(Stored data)
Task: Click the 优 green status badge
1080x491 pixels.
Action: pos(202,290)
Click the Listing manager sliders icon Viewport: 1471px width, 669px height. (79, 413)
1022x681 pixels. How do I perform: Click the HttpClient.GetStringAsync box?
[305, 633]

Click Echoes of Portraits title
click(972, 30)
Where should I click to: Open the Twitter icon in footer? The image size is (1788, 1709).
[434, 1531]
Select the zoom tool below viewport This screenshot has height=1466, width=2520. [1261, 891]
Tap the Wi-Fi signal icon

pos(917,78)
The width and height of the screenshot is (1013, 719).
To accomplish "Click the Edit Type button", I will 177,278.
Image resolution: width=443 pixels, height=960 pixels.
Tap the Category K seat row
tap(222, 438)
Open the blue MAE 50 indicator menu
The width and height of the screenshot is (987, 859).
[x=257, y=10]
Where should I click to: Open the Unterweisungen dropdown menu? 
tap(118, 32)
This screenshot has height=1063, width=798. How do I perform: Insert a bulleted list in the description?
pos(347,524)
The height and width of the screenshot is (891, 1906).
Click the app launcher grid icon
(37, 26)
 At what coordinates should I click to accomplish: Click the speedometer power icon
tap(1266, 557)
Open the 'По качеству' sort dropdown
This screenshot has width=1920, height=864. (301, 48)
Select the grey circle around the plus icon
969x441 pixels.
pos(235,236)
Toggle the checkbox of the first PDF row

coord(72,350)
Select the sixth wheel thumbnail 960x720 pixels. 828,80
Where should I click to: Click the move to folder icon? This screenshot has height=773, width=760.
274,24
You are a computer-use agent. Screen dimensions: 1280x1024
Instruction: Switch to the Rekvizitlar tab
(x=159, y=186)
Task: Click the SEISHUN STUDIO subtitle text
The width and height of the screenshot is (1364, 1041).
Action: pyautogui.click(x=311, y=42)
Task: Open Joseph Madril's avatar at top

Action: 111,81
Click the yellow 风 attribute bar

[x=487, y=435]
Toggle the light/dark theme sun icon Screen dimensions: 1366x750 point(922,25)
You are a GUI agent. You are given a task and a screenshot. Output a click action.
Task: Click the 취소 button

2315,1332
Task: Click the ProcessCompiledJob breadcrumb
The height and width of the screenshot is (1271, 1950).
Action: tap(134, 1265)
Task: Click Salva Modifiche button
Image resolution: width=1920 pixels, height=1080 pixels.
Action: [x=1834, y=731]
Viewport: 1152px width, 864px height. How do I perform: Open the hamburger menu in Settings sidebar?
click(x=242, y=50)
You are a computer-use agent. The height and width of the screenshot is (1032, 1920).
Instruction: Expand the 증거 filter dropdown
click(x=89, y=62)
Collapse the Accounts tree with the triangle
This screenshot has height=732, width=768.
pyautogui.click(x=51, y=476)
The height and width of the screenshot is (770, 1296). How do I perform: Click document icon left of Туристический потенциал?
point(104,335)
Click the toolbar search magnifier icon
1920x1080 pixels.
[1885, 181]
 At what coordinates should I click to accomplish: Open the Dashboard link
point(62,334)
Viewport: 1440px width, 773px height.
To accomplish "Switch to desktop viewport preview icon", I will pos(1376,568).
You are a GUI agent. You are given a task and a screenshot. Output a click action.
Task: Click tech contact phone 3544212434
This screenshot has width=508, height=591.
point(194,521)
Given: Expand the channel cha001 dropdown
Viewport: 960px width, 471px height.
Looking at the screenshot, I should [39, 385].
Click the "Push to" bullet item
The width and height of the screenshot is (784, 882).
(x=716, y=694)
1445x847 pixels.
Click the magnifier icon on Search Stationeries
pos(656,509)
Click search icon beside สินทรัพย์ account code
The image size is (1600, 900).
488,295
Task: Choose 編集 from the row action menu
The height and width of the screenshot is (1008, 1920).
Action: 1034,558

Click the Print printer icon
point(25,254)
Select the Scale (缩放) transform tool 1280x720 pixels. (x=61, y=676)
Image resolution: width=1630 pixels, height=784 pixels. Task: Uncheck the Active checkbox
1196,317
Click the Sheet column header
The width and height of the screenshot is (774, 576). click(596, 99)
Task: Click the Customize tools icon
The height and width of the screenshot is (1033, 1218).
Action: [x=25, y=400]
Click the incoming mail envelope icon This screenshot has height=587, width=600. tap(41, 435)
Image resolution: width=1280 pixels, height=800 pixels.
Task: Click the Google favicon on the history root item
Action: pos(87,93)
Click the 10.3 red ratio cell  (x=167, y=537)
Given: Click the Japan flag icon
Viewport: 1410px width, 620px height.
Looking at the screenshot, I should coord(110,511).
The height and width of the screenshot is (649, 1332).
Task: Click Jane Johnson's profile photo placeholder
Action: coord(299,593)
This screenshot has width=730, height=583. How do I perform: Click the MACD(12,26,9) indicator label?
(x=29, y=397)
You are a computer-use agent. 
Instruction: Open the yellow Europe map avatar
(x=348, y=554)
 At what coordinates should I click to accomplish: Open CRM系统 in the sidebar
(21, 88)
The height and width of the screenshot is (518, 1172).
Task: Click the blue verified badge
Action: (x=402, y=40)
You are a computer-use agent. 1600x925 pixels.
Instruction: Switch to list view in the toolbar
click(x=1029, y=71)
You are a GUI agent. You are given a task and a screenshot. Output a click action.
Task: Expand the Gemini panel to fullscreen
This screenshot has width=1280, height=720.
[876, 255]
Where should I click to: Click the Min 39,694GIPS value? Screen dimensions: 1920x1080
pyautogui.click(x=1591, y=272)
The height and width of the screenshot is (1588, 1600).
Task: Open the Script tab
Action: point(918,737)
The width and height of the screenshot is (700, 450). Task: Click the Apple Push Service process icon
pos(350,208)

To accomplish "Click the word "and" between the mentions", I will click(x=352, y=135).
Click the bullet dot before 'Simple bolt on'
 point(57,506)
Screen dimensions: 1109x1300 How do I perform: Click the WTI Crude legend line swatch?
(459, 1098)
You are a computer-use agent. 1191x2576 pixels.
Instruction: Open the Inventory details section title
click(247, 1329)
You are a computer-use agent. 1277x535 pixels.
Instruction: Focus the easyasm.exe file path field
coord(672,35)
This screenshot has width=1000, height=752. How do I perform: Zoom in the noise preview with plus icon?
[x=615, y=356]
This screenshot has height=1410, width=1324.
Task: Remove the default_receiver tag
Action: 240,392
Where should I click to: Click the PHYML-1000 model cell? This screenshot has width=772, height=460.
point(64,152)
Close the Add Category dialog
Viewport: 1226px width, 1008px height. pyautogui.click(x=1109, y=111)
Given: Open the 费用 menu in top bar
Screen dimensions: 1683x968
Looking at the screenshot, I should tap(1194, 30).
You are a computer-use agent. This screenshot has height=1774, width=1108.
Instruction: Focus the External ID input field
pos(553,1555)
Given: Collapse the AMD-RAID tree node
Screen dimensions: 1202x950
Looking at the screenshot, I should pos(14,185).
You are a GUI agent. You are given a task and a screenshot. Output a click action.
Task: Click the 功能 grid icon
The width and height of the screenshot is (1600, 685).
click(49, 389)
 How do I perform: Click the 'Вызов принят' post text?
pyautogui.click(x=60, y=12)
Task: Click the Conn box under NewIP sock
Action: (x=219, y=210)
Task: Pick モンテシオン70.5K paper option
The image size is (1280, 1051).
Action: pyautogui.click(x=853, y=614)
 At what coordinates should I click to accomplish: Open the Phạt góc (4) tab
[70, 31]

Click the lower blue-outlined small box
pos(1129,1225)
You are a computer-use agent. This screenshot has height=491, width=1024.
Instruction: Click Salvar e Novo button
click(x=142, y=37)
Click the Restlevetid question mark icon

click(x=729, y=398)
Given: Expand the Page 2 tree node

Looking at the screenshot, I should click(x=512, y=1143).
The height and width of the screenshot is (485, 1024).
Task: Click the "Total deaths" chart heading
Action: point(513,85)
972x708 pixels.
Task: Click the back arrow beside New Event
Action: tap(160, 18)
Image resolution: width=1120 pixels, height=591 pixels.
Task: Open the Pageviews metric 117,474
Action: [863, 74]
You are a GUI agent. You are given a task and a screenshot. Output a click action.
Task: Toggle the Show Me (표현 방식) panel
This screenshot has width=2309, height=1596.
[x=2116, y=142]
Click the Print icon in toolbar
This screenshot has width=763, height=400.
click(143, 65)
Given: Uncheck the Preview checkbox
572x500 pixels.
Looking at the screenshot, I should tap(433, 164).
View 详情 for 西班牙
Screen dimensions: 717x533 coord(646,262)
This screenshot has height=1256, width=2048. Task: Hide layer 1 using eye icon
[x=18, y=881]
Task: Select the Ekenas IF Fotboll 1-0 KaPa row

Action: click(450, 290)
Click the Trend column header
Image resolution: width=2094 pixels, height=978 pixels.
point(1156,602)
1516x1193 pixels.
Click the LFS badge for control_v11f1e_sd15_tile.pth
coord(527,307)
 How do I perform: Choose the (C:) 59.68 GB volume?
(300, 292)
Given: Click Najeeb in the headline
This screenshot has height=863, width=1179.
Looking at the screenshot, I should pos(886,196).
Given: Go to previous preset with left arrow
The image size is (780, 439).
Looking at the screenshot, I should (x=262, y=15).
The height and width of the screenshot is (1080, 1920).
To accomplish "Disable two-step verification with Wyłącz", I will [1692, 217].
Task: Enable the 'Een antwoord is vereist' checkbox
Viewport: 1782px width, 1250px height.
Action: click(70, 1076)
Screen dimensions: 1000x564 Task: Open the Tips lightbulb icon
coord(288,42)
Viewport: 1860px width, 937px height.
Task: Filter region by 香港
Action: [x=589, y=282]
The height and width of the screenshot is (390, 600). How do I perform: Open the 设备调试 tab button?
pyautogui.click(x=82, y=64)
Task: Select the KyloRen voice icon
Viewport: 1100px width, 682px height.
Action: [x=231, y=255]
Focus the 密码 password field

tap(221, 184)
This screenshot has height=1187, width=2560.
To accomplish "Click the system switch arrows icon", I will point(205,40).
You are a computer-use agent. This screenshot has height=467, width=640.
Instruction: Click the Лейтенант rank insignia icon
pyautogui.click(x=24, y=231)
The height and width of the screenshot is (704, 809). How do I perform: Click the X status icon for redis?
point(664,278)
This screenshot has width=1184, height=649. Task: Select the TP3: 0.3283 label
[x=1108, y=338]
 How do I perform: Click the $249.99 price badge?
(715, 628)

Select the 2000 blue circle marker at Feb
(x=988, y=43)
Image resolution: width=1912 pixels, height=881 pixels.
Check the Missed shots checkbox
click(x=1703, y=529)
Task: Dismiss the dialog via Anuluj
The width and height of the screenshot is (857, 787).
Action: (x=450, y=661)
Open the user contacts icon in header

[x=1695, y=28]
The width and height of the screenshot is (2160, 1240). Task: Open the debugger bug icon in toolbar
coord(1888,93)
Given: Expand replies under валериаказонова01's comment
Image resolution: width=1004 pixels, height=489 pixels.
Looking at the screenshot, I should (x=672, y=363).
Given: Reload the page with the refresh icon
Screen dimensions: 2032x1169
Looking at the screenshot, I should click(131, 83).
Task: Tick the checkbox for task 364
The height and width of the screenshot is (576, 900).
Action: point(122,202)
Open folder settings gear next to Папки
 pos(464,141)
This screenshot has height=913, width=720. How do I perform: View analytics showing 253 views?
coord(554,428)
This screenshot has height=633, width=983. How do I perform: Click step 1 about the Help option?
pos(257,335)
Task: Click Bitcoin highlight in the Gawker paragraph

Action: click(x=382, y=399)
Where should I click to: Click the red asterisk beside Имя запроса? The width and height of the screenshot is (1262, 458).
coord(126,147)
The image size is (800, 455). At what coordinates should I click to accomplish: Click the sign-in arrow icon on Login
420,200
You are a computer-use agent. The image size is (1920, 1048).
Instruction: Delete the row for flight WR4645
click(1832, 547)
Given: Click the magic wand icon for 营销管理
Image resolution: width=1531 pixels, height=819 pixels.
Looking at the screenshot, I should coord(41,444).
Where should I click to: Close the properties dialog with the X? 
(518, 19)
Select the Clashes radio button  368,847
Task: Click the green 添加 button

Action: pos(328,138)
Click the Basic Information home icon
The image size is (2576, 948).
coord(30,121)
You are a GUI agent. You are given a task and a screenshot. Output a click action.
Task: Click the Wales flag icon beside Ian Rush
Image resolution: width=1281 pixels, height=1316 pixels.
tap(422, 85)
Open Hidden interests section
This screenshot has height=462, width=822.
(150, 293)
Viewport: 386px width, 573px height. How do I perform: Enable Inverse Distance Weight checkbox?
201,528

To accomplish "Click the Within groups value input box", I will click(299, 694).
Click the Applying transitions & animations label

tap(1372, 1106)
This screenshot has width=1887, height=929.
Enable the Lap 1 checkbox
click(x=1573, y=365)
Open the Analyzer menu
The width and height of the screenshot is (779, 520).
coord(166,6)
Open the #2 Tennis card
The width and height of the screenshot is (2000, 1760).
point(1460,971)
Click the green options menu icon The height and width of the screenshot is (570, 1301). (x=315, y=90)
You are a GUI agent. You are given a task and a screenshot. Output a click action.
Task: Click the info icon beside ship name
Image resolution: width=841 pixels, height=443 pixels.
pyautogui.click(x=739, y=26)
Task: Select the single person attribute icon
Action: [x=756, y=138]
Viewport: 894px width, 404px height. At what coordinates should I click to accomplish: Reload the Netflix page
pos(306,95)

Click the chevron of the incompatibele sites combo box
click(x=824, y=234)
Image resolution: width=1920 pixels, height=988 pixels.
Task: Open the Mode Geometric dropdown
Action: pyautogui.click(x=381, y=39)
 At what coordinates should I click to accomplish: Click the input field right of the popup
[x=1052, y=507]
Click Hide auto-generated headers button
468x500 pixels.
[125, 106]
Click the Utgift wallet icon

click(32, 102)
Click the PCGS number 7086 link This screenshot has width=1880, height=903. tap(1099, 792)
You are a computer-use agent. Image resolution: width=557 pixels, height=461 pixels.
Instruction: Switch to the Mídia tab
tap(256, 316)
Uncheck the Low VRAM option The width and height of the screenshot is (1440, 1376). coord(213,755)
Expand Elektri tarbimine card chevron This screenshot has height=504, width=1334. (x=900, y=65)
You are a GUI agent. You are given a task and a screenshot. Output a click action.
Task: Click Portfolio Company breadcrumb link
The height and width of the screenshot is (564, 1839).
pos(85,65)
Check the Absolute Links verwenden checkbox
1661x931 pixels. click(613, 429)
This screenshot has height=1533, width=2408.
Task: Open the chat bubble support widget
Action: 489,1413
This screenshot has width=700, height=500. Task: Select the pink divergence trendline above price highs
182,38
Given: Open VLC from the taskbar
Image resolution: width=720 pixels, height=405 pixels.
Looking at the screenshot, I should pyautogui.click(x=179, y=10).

→ EXERCISE DIRECTIONS
Copy the data word for word, from its first line through the line with "click(972, 30)", that line included.

→ OUTPUT OF THE TASK
Task: Click the 优 green status badge
1080x491 pixels.
Action: pos(202,290)
Click the Listing manager sliders icon Viewport: 1471px width, 669px height. (79, 413)
1022x681 pixels. How do I perform: Click the HttpClient.GetStringAsync box?
[305, 633]

Click Echoes of Portraits title
click(972, 30)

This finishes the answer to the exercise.